Records for locating words and elements
----

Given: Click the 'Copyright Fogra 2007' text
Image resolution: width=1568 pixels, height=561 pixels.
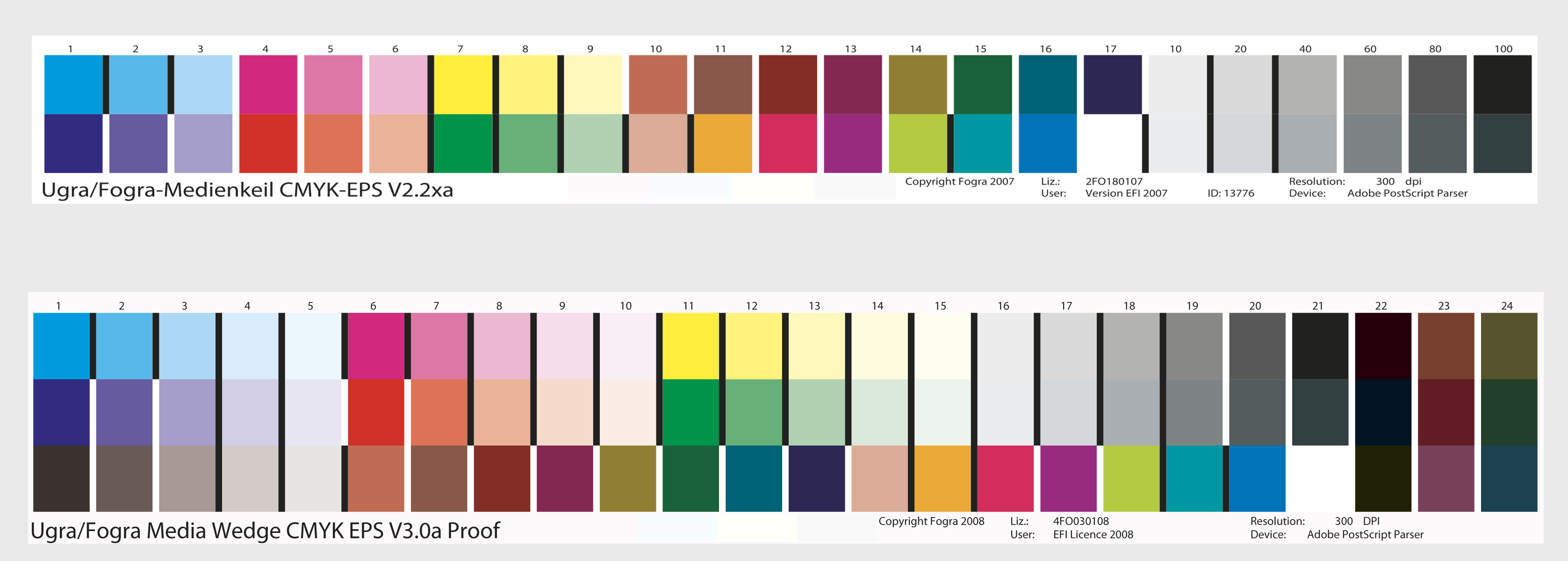Looking at the screenshot, I should point(959,181).
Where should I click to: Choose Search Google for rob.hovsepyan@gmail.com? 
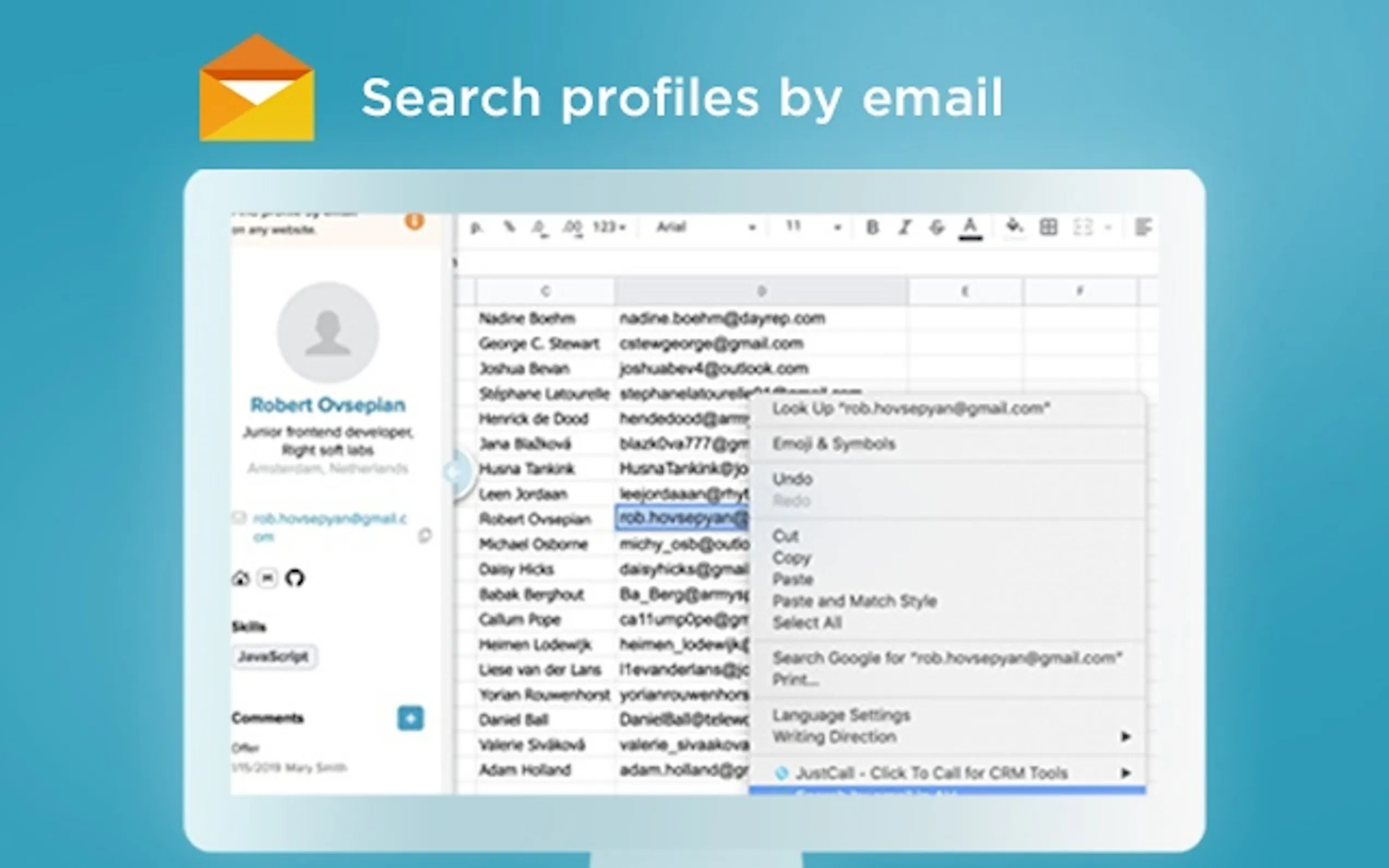(946, 658)
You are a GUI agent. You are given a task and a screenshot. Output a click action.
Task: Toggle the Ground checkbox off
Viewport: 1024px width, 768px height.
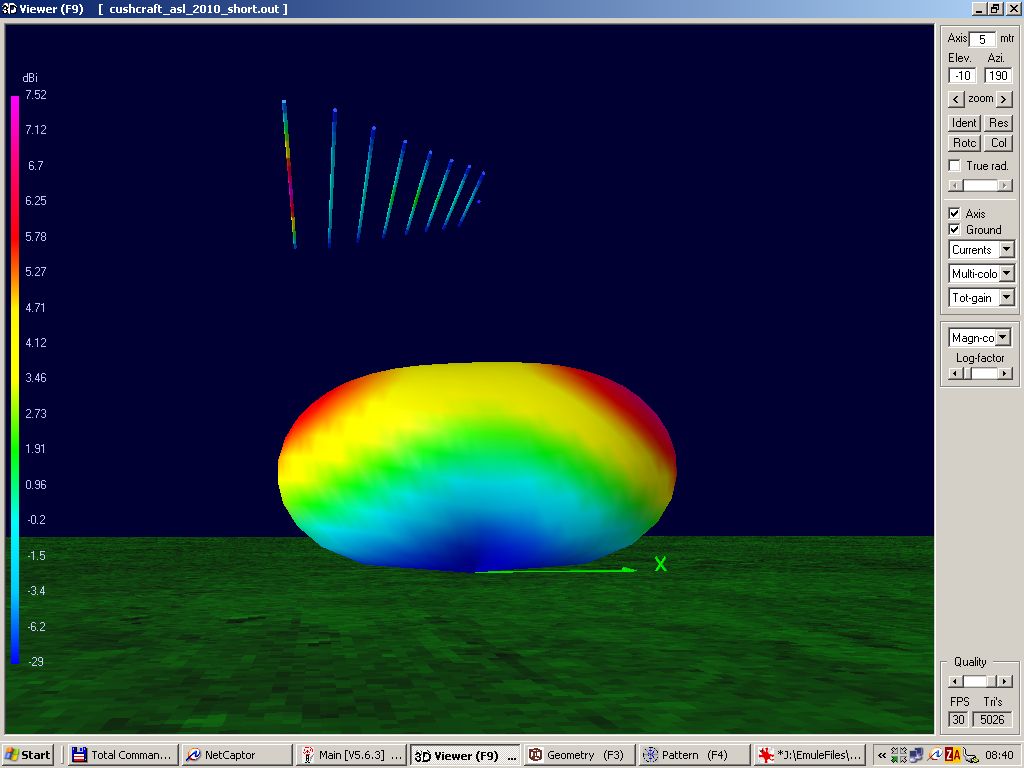point(955,230)
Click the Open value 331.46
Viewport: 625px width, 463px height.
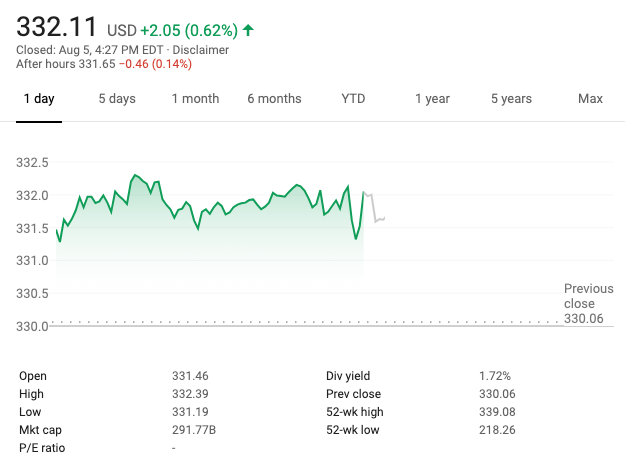[188, 376]
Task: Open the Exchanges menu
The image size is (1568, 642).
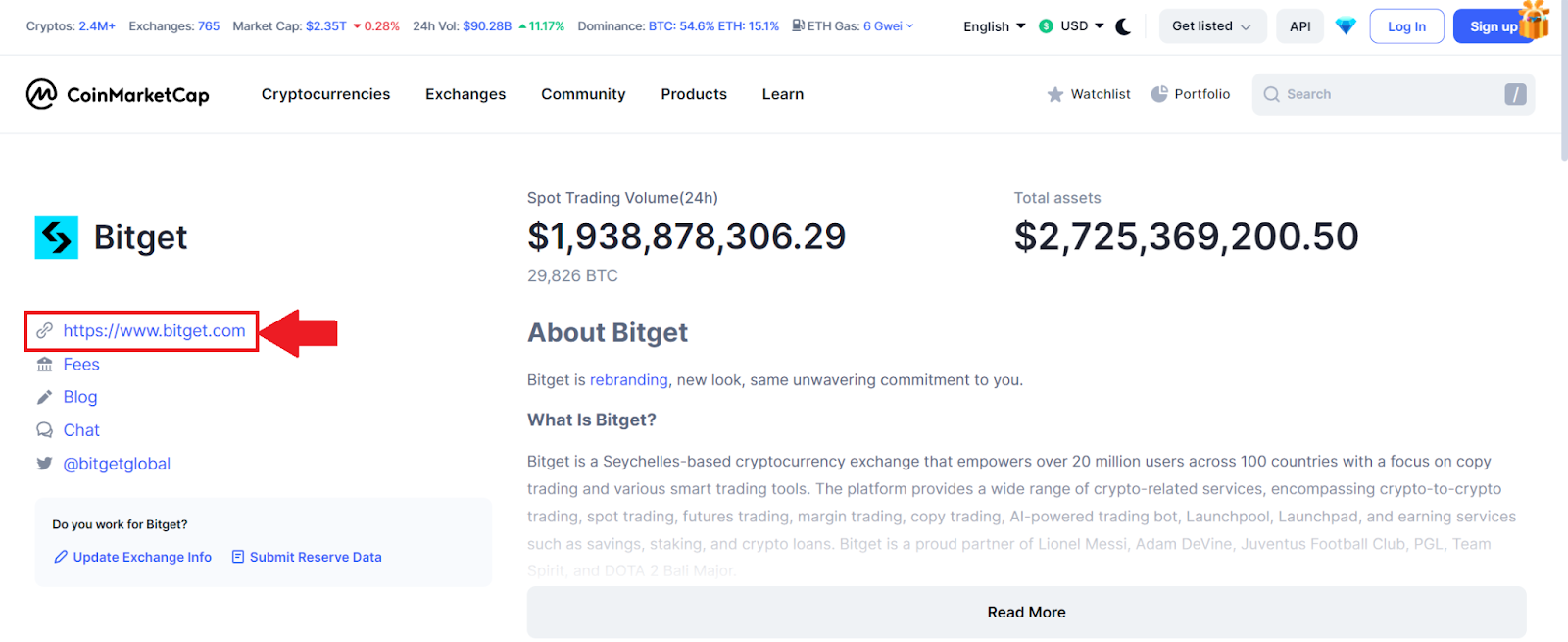Action: [x=466, y=94]
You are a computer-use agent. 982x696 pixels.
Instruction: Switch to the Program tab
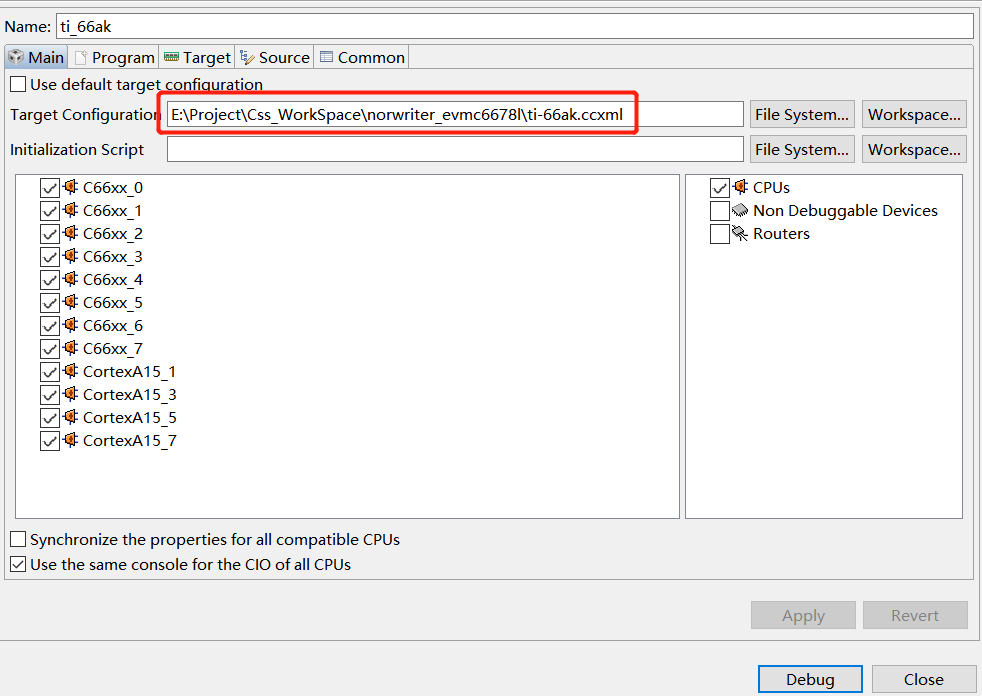(113, 57)
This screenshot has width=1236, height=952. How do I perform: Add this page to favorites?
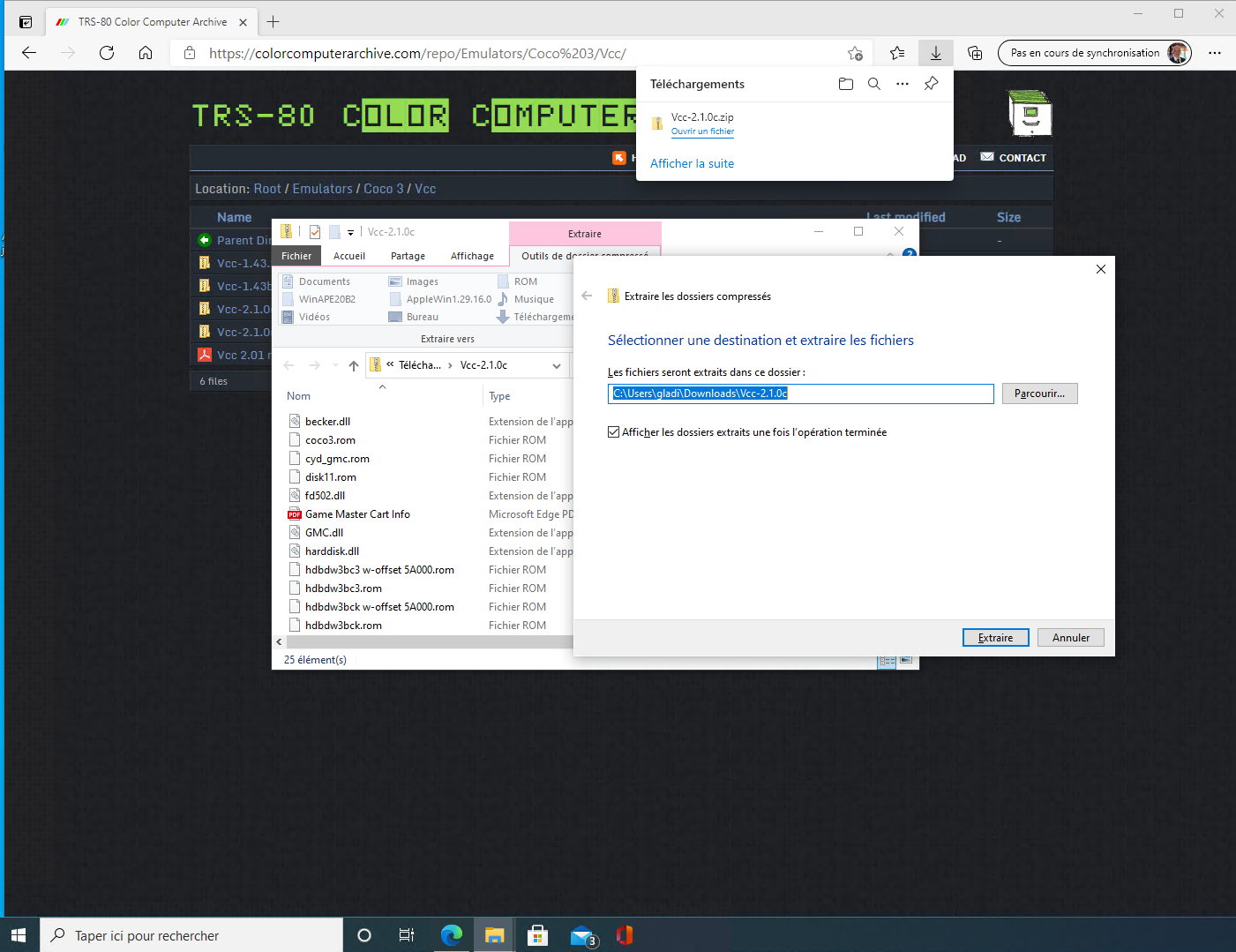coord(854,53)
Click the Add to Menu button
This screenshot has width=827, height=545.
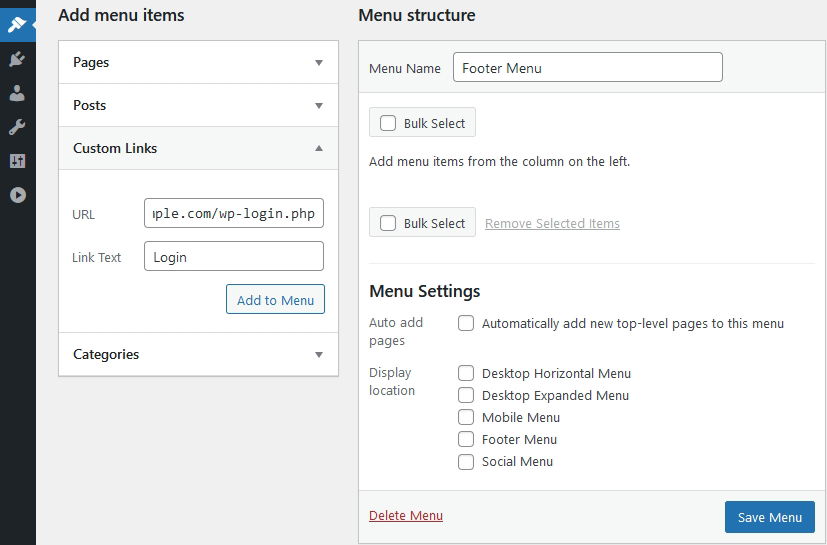pyautogui.click(x=275, y=299)
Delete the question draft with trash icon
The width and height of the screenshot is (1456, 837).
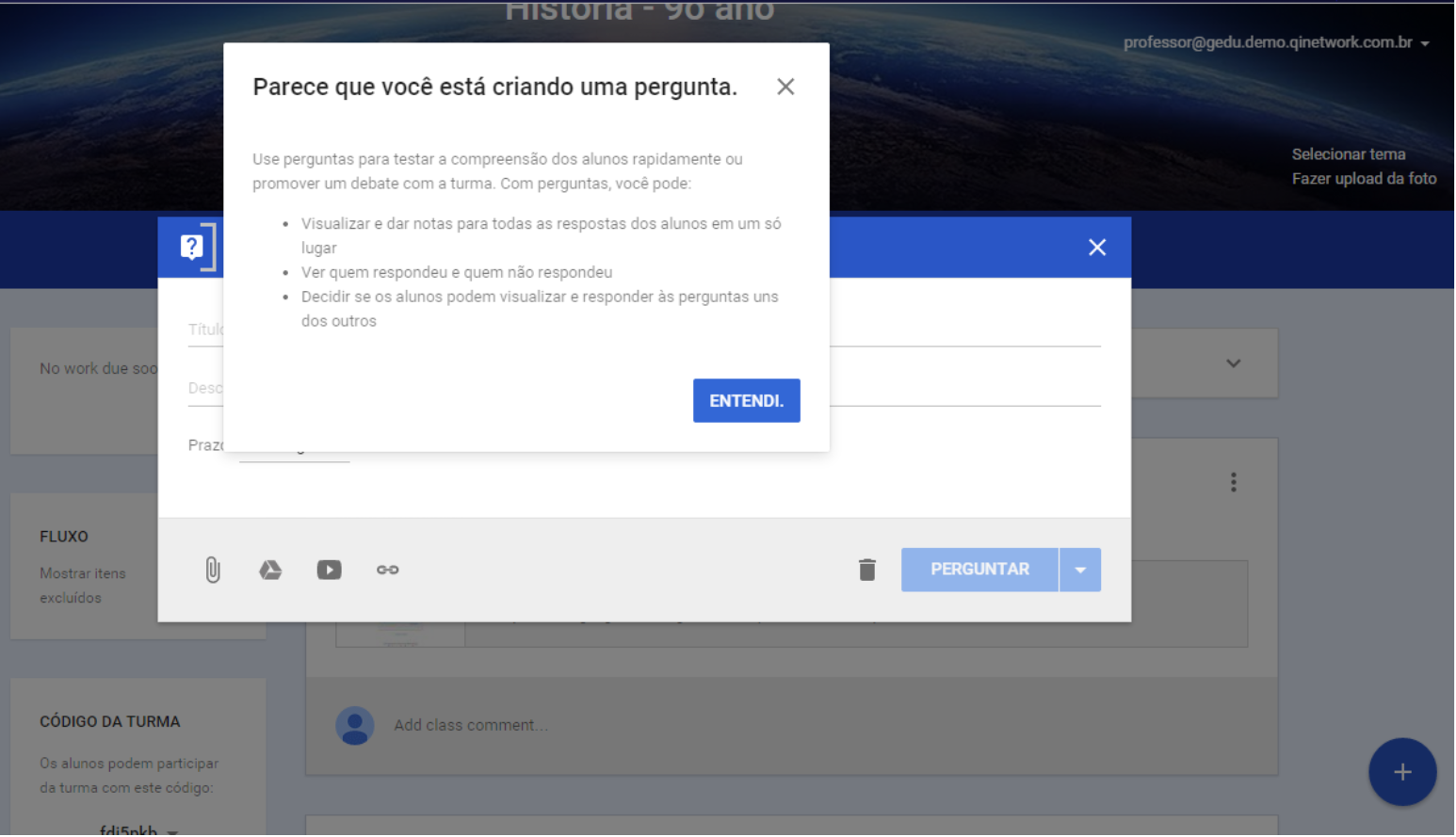click(867, 570)
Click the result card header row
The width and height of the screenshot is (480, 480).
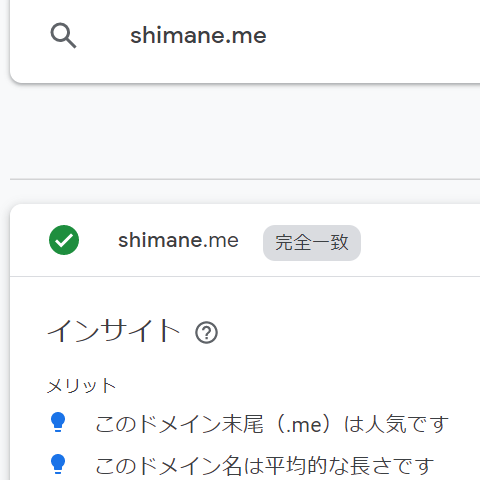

----

- [What you need to do]: Copy the entries word for word, starting at the line that contains "This screenshot has width=1236, height=952." and going through the end of the entries. Include both ends, and leave out the pictures.

- [Solution to the exercise]:
This screenshot has width=1236, height=952. How do I perform: Add this page to favorites?
coord(854,53)
Click the Add to Menu button
This screenshot has width=827, height=545.
pyautogui.click(x=275, y=299)
Delete the question draft with trash icon
The width and height of the screenshot is (1456, 837).
click(867, 570)
Click the result card header row
The width and height of the screenshot is (480, 480).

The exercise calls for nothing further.